My husband (28) of a year and I (27) have twin girls on the way, I'm 33+6 today, and I feel like I'm about to fall apart. His ex has got in contact with his mum, and told us that they have a daughter together, the daughter is nearly four - there is no overlap between relationships (they broke up before she knew, and she never said anything). They broke up due to both moving away from their uni city, and never had much reason to be in contact.
This news came to us a few days ago and we're both completely in shock. Despite what he says, I'm worried about him being there for me when the twins come, because of this new aspect. His ex is moving to our town for work and actively wants him (and I) to be involved in his daughter's life, and is pushing for us to meet her this week. I'm excited for him, and us as a family, but I also feel completely overwhelmed by fear and anxiety. This pregnancy has been horrific for me, and I felt like I was coming out of the woods in terms of my anxiety, when this happened. I don't know how to be a step mum, I'm not even a mum yet.

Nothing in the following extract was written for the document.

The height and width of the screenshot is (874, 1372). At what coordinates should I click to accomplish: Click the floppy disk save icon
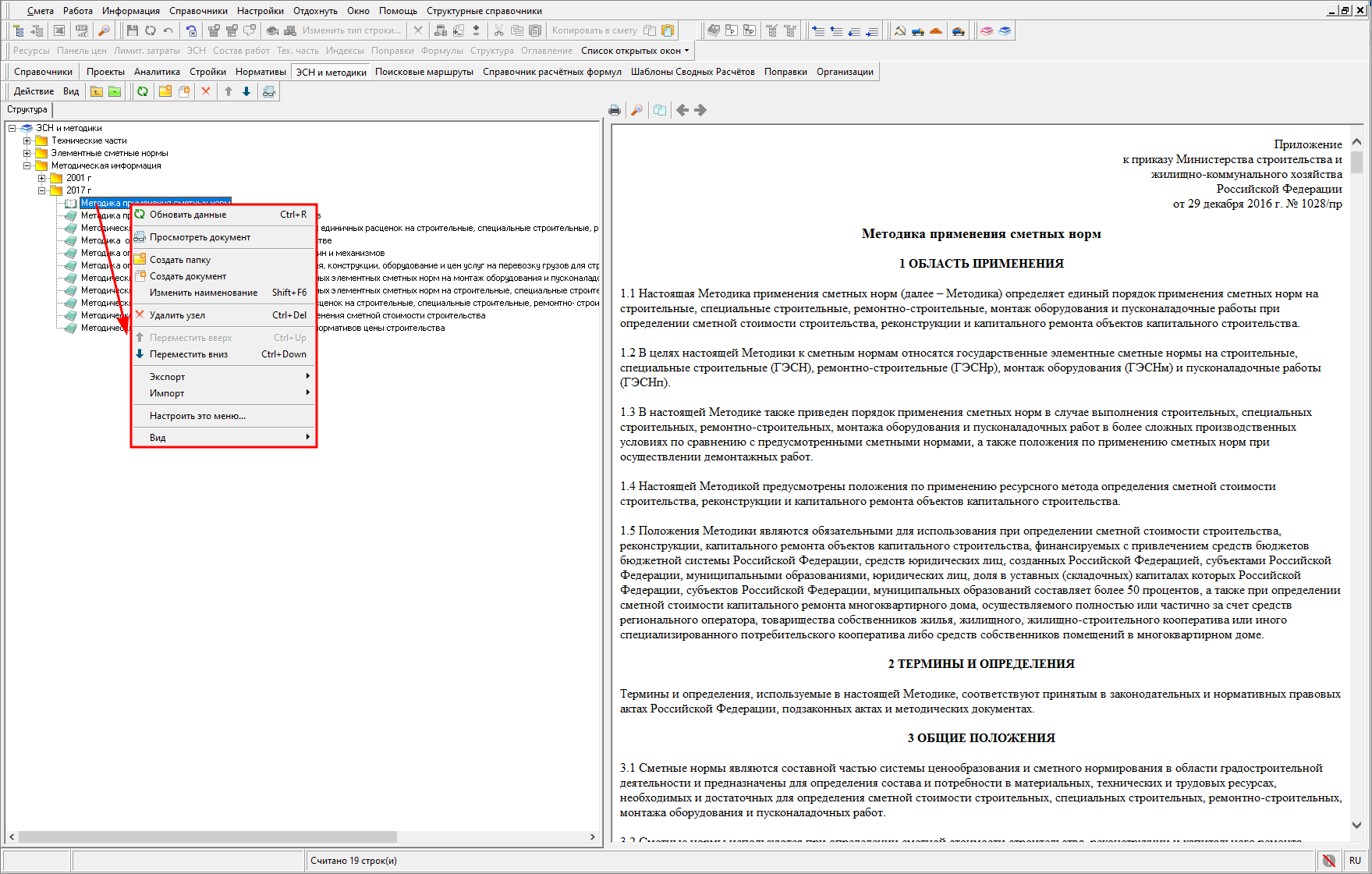[133, 30]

Where do I go from here? Obviously this changes nothing between me and my husband, but I don’t know how to support him through this, how to not be too full on, I don’t know if this means that we have to get everything for a young child as well as twins, who could be here in anything from a few days to a couple of weeks. Where do I turn from here? How do I make sure I don't step on his ex's toes, while also being active in this new relationship that my husband needs to navigate?